Oh that’s reassuring. Thankyou so much Lizzie.x

I didn’t even think of issues like that when I started treatment. Good to know I’m not on my own. I’ll maybe mention it at my next appt & see if physio available. Thankyou.x

Hi Mo

I use either Biotene or Oral7 mouth spray but find that the Biotene or Oral7 mouth gel works better as long as you only put a dab from a cotton bud on your tongue so it doesn't get too gluggy. I can buy these products over the counter at my local chemist, however as I live in Australia it may be different for you. In the past I have found Xylimelts work really well too and I also could get these over the counter. They are also available on line through Amazon.

I am currently using the mouth gel particularly at night when my seems to get really dry. It really does make a difference for me.

I do take sips of water but find that does not work as well as the gel.

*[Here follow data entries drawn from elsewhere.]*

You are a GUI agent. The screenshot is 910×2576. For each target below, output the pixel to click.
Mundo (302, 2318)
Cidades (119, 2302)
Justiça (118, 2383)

I  had complete deafness in my left ear after my op in 2019 due to fluid. My surgeon put a grommet in and this cleared the fluid really quickly and I have had no issues with it since.

Lyn

Hi Mo. I also had 30 RT for tonsil, lymph and some SCM muscle infiltration. Treatment ended 8 weeks ago. I’m recovering quite well but struggling a bit with dry mouth. I’ve pain across both collarbones and trapezius muscles, worse on untreated side. This is as you say when moving arm away from body. Pre-existing tinnitus in one ear has got a bit worse. 

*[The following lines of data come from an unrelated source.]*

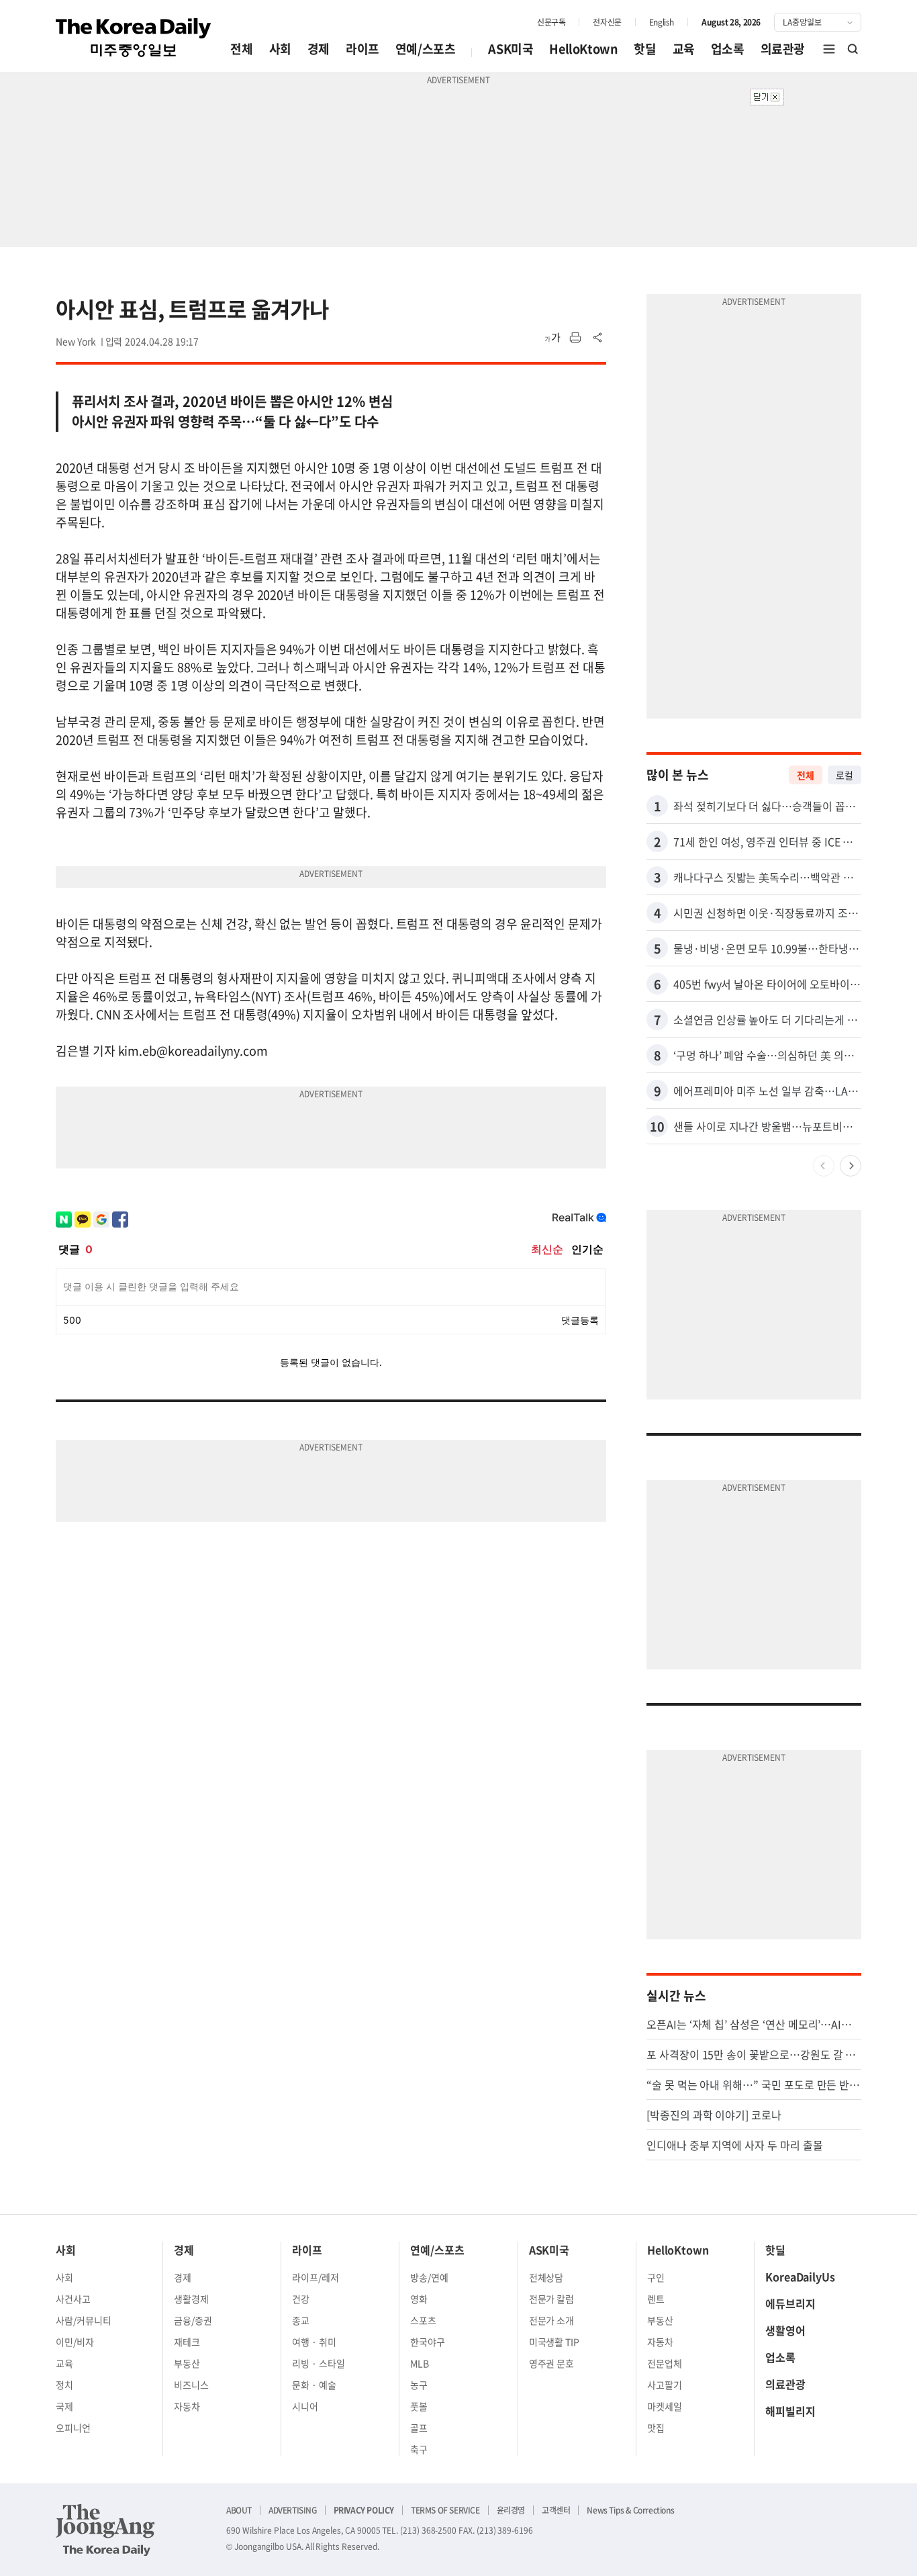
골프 (419, 2427)
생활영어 (785, 2330)
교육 (684, 49)
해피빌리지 (790, 2411)
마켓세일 (664, 2406)
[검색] (853, 49)
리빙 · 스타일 (318, 2363)
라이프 (362, 49)
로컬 (844, 775)
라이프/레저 (315, 2277)
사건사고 (73, 2298)
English (661, 22)
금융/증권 (193, 2320)
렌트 (656, 2298)
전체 (241, 49)
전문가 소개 (552, 2320)
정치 (64, 2384)
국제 (64, 2406)
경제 (318, 49)
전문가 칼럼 (552, 2298)
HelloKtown (583, 49)
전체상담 (546, 2277)
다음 (850, 1166)
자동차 (187, 2406)
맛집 (656, 2427)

I had my first follow-up last week. The oncologist said the musculoskeletal symptoms are probably just due to the radiation. He advised against physio just yet but said returning to swimming was a good idea, anything to keep the arms and shoulders moving. He said ibuprofen and paracetamol were fine to use. Returning to pregabalin was an option if pain was really bad but this would be a backward step.

Thankyou Sophie.

Thankyou Mark. Yes, I have the old tinnitus too.   I’m waiting to be called for the results of my scan so I’ll bring all my woes up then, lol.